#### [EM QUE CONSISTE]
Copia sem alterações o trecho do documento de origem que começa em "Para além disso, as" e acaba em "que eles ocorreram.".

Para além disso, as referidas regras do SIFIDE I e do SIFIDE II visaram incentivar os sujeitos passivos de IRC a efectuarem investimentos nos períodos entre 01-01-2006 e 31-12-2010 e entre 01-01-2011 e 31-12-2015, pelo que, sendo o benefício fiscal de dedução à colecta de IRC a contrapartida anunciada por aqueles diplomas para a adopção do comportamento legislativamente desejado e incentivado, seria incompaginável com o princípio constitucional da confiança, ínsito no princípio do Estado de Direito democrático (artigo 2.º da CRP), não reconhecer a esses comportamentos os efeitos fiscais favoráveis previstos na lei vigente no momento em que eles ocorreram.

Na verdade, a interpretação da lei que aqui se faz, que se consubstancia em as deduções resultarem de lei especial que assegura a sua dedutibilidade à colecta de tributações autónomas, era algo com que os contribuintes tinham razões para razoavelmente contar, como evidencia a já abundante e maioritária jurisprudência arbitral que adopta esta interpretação, com o reconhecimento de constitucionalidade que lhe foi dado pelo Tribunal Constitucional no acórdão n.º 267/2017, de 31-05-2017 e com a confirmação de que, em boa interpretação da lei, havia deduções a tributações autónomas que resultavam de legislação especial, que veio a ser imperativamente dada pela Lei n.º 114/2017.

Por isso, o n.º 21 do artigo 88.º do CIRC, nas redacções da Lei n.º 7-A/2016 e da Lei n.º 114/2017, de 29 de Dezembro, bem como os artigos 135.º da primeira e 233.º da segunda, que atribuíram natureza interpretativa às novas redacções, são materialmente inconstitucionais, por violação dos princípios da confiança e da proibição da retroactividade dos impostos, na medida em que sejam interpretados como afastando o direito à dedução à colecta de IRC derivada de tributações autónomas que resulta de investimentos abrangidos pelo SIFIDE I e pelo SIFIDE II, efectuados antes da entrada em vigor da primeira.

Pelo exposto, convergindo os elementos literal e racional da interpretação do artigo 4.º do SIFIDE I e do SIFIDE II no sentido de que as despesas de investimento nele previstas são dedutíveis «ao montante apurado nos termos do artigo 90.º do Código do IRC, e até à sua concorrência», é de concluir que não há fundamento para uma interpretação restritiva quanto a estes benefícios fiscais, pelo que aquelas despesas de investimento são dedutíveis à globalidade dessa colecta, que engloba, para além, da derivada da tributação dos lucros em cada período fiscal, a que resulta de outras componentes da colecta, designadamente de tributações autónomas.

#### [DADOS REGISTADOS]
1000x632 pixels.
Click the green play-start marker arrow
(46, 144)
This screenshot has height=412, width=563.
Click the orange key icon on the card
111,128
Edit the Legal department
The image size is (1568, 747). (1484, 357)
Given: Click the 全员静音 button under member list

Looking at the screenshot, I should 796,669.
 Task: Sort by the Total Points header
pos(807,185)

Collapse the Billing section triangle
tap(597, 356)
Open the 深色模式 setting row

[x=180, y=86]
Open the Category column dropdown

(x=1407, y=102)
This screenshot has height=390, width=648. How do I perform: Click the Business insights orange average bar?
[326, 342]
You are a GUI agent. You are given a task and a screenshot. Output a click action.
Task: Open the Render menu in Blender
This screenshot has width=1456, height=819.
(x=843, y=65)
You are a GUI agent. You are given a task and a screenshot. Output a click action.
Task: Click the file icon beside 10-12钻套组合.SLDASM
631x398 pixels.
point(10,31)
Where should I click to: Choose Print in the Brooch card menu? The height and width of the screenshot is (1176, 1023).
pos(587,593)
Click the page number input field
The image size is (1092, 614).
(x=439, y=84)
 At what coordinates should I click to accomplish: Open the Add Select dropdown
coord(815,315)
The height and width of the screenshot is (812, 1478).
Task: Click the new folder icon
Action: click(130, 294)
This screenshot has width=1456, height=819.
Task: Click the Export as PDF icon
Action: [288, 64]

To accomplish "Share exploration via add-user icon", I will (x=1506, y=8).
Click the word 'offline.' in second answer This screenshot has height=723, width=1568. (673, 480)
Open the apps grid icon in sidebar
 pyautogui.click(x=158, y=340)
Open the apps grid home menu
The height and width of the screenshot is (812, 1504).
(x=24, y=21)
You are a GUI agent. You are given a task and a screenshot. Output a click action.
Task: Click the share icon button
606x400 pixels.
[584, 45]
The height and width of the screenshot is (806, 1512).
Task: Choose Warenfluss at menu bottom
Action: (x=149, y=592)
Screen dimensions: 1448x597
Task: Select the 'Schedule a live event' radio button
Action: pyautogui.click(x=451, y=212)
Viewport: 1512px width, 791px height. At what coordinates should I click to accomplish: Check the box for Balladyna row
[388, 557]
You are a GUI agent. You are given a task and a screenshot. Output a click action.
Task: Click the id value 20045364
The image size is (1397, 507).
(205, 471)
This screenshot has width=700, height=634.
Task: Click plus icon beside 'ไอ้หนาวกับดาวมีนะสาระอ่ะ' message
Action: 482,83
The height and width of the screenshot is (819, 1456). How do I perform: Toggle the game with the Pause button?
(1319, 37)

#### [RESPOSTA]
Para além disso, as referidas regras do SIFIDE I e do SIFIDE II visaram incentivar os sujeitos passivos de IRC a efectuarem investimentos nos períodos entre 01-01-2006 e 31-12-2010 e entre 01-01-2011 e 31-12-2015, pelo que, sendo o benefício fiscal de dedução à colecta de IRC a contrapartida anunciada por aqueles diplomas para a adopção do comportamento legislativamente desejado e incentivado, seria incompaginável com o princípio constitucional da confiança, ínsito no princípio do Estado de Direito democrático (artigo 2.º da CRP), não reconhecer a esses comportamentos os efeitos fiscais favoráveis previstos na lei vigente no momento em que eles ocorreram.